Meta Rolls Out 'AI Mode' Search Feature on Facebook

Meta has launched a new search experience on Facebook called "AI Mode," which uses Meta AI to generate answers by pulling information from public posts, Groups, Reels, and Marketplace. The feature, currently rolling out in the U.S., synthesizes content into AI-generated answers rather than providing a list of links.
Meta Rolls Out 'AI Mode' Search Feature on Facebook

Meta Rolls Out ‘AI Mode’ Search Feature on Facebook Meta has quietly turned years of Facebook posts, Group chats, Reels, and Marketplace listings into a live “answer engine,” betting that AI-generated summaries will keep users on the platform rather than clicking away.

How AI Mode rolled out

On Monday, Meta announced a wave of new AI features for Facebook, positioning them as part of its effort to “catch up in the AI race” and reshape how people find information and create content on the platform. The flagship change is “AI Mode,” a new search experience embedded in Facebook’s existing search bar.

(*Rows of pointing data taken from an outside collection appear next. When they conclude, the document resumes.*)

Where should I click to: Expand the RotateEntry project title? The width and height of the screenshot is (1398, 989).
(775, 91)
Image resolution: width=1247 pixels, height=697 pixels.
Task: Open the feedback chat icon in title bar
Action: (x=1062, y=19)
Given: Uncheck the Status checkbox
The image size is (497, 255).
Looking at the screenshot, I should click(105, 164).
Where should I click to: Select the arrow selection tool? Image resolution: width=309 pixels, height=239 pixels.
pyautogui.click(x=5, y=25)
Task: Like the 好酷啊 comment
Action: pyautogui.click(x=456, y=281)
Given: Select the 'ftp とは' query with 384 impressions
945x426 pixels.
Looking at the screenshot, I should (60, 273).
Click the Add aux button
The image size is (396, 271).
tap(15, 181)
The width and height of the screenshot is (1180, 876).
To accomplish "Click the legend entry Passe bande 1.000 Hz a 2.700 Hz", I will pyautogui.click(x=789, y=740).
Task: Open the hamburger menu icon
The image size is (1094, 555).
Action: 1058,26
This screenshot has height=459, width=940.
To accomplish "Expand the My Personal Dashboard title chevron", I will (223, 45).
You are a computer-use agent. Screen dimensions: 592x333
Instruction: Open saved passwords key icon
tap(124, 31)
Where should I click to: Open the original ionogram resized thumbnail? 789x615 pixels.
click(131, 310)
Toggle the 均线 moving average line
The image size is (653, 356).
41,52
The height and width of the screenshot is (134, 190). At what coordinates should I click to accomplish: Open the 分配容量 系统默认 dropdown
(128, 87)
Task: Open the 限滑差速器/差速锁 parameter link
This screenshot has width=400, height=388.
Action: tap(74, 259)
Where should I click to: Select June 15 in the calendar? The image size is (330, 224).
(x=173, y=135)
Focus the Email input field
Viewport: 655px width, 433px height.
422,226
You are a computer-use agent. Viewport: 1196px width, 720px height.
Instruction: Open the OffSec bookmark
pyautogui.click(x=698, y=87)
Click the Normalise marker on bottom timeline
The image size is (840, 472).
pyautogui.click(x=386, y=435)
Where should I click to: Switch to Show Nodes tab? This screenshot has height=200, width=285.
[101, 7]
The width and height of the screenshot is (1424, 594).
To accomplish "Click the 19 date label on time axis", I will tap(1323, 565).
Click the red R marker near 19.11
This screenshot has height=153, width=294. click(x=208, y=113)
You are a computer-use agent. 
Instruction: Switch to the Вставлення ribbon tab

Early coverage describes AI Mode as a system that “uses Meta AI to surface answers pulled from public posts across the platform, including Groups and Reels.” Rather than returning a list of links or posts, it generates a conversational answer in response to a user’s question.

Later the same day, more details emerged: AI Mode is rolling out first to users in the United States and “turning years of user-generated content into a searchable knowledge base.” It can recommend products from Marketplace, highlight advice from Group discussions, and surface relevant Reels clips, all synthesized into a single response.

Part of a broader AI push

AI Mode builds on Meta’s recent launch of Forum, a Reddit-style app with an AI “Ask” tab that similarly pulls answers from Facebook Group discussions. Across Facebook, Meta has already added AI-powered animated profile pictures, Marketplace auto-replies, and creator assistants to draft captions and boost engagement.

Supporters and critics

Supporters see AI Mode as an efficient way to extract useful advice and recommendations from Facebook’s vast archive of public chatter, mirroring the AI search shift already underway at Google.

Critics, however, warn that because the system “is summarizing content from everyday users rather than vetted sources, there’s a real risk of outdated or misleading information slipping through.” Others question the value exchange and privacy implications, noting Meta has not clarified whether users or Group admins can opt their public content out of AI Mode or how changed and deleted posts are handled — “significant gaps for a feature that treats user content as raw material for an AI system.”